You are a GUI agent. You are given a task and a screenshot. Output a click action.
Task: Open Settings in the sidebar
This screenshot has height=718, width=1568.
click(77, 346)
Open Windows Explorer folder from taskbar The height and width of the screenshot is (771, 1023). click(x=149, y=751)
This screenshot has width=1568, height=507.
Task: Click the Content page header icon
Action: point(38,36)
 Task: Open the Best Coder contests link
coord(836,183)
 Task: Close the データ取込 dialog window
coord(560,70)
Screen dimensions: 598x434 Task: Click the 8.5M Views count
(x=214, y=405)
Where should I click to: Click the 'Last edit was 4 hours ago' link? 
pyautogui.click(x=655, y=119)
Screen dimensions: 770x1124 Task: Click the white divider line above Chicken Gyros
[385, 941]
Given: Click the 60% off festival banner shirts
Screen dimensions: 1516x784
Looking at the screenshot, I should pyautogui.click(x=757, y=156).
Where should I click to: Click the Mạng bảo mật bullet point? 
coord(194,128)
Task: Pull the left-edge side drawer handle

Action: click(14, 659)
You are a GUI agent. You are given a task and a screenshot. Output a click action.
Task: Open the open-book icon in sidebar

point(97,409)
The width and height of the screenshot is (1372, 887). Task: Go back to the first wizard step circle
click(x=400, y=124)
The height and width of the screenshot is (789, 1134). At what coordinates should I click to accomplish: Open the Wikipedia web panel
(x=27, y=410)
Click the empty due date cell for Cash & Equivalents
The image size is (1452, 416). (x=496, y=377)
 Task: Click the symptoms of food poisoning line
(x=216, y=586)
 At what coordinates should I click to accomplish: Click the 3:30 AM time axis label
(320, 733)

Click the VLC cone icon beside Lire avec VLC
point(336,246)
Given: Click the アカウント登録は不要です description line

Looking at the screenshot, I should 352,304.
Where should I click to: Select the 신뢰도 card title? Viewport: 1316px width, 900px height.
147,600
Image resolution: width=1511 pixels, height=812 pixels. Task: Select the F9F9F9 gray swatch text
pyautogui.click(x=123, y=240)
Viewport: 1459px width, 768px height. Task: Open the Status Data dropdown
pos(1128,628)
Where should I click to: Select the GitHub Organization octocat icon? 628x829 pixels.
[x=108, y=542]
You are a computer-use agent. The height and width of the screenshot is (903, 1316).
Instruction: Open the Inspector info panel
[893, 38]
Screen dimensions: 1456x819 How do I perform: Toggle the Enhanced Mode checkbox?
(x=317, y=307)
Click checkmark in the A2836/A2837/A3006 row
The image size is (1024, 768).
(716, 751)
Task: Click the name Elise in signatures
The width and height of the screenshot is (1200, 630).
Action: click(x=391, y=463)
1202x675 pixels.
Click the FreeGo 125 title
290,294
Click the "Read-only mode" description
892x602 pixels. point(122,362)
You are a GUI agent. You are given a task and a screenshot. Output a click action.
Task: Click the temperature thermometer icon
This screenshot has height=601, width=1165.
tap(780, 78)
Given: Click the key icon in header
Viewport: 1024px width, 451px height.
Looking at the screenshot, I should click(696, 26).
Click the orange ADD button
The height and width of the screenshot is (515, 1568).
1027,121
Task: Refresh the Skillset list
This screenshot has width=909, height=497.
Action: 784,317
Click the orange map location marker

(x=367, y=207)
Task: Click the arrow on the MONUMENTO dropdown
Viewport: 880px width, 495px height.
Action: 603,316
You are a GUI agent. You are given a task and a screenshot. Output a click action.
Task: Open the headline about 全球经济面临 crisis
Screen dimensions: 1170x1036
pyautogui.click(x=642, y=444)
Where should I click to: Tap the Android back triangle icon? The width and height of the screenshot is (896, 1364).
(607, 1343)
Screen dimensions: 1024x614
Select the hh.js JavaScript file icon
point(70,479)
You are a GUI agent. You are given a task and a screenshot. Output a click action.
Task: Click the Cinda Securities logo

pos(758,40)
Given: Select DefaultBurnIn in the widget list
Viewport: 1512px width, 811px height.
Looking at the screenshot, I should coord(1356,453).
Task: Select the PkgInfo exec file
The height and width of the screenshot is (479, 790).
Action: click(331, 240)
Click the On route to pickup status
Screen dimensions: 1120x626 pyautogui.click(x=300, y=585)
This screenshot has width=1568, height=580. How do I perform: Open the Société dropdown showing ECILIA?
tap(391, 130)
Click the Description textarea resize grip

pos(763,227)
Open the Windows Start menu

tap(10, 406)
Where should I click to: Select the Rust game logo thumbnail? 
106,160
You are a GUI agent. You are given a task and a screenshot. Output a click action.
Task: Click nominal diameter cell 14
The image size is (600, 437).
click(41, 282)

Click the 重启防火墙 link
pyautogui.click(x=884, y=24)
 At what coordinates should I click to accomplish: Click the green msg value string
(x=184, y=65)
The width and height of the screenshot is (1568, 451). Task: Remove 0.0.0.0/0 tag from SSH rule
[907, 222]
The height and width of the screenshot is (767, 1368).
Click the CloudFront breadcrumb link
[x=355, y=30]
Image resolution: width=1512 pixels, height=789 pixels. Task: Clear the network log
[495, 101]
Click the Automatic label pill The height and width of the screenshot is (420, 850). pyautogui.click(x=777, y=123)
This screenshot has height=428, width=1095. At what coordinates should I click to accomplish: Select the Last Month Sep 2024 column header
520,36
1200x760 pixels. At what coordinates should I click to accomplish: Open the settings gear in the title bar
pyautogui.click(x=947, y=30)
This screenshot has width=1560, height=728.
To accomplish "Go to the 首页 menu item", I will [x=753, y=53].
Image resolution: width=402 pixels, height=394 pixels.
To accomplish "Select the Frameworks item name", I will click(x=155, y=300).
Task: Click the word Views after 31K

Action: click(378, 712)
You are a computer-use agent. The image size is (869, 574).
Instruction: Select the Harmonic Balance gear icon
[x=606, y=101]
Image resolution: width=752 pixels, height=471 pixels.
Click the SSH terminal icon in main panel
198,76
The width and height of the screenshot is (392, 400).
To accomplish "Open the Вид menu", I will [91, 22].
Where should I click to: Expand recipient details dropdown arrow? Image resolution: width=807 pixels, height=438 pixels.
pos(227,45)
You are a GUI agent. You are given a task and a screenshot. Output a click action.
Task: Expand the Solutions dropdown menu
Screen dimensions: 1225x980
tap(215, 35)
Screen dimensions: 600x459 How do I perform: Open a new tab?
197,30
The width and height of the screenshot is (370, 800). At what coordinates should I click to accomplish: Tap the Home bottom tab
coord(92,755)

━━━━━━━━━━━━━━━━━━━━━━━━━━━━━━

Work request: After locating the line above that contains "The width and height of the screenshot is (370, 800).", write out that line and every later one exactly, through the last line of the material, and nothing else.

Problem solution:
The width and height of the screenshot is (370, 800). At what coordinates should I click to accomplish: Tap the Home bottom tab
coord(92,755)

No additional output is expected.